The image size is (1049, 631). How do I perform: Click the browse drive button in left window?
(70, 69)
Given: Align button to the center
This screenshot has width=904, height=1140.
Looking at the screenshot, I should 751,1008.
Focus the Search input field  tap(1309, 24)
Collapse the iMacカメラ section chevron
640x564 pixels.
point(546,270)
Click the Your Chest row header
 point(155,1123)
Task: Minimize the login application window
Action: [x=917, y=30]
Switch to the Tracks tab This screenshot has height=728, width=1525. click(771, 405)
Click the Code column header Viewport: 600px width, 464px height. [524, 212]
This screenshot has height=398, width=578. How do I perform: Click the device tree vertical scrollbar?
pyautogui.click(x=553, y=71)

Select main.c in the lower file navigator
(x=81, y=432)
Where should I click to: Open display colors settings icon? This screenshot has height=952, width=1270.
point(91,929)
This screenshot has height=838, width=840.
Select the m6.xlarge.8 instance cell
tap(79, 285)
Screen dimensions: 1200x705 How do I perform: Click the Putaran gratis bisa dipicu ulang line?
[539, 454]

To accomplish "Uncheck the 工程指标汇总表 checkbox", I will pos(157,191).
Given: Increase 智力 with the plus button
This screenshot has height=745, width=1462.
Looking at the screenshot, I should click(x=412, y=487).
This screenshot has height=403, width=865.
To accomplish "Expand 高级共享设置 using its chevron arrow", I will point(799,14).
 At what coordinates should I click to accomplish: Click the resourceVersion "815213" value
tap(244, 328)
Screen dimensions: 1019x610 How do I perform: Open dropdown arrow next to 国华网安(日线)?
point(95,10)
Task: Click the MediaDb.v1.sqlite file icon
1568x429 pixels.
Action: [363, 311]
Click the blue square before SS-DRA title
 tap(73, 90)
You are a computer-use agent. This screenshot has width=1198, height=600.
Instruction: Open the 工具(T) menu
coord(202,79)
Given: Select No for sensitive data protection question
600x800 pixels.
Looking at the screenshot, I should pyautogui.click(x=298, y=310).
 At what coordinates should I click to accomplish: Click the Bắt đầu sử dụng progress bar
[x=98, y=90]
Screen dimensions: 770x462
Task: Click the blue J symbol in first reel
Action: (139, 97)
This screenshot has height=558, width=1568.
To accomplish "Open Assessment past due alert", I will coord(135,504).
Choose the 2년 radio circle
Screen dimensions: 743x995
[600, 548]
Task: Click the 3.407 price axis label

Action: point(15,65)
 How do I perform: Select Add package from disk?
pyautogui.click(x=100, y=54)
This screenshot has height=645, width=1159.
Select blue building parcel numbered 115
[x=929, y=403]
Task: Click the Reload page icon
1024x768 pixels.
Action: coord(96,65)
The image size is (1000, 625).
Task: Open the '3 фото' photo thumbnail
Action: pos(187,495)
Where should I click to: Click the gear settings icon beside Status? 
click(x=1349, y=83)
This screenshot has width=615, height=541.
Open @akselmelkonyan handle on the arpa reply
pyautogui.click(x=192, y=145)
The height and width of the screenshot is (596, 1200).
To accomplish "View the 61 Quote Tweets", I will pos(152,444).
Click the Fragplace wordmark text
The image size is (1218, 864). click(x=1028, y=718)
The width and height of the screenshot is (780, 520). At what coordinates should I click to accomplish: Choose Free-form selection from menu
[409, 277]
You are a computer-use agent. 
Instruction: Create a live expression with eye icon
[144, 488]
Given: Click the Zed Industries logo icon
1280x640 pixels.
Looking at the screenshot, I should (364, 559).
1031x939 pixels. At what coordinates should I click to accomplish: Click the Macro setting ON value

****************

■ Exercise details: Write the lines out again exactly, beginning at the line that contains "Task: Click the Reload page icon" and stopping only at the final line of the listing above.

■ Answer box:
Task: Click the Reload page icon
1024x768 pixels.
Action: coord(96,65)
The image size is (1000, 625).
Task: Open the '3 фото' photo thumbnail
Action: pos(187,495)
Where should I click to: Click the gear settings icon beside Status? 
click(x=1349, y=83)
This screenshot has width=615, height=541.
Open @akselmelkonyan handle on the arpa reply
pyautogui.click(x=192, y=145)
The height and width of the screenshot is (596, 1200).
To accomplish "View the 61 Quote Tweets", I will pos(152,444).
Click the Fragplace wordmark text
The image size is (1218, 864). click(x=1028, y=718)
The width and height of the screenshot is (780, 520). At what coordinates should I click to accomplish: Choose Free-form selection from menu
[409, 277]
You are a computer-use agent. 
Instruction: Create a live expression with eye icon
[144, 488]
Given: Click the Zed Industries logo icon
1280x640 pixels.
Looking at the screenshot, I should (364, 559).
1031x939 pixels. At what coordinates should I click to accomplish: Click the Macro setting ON value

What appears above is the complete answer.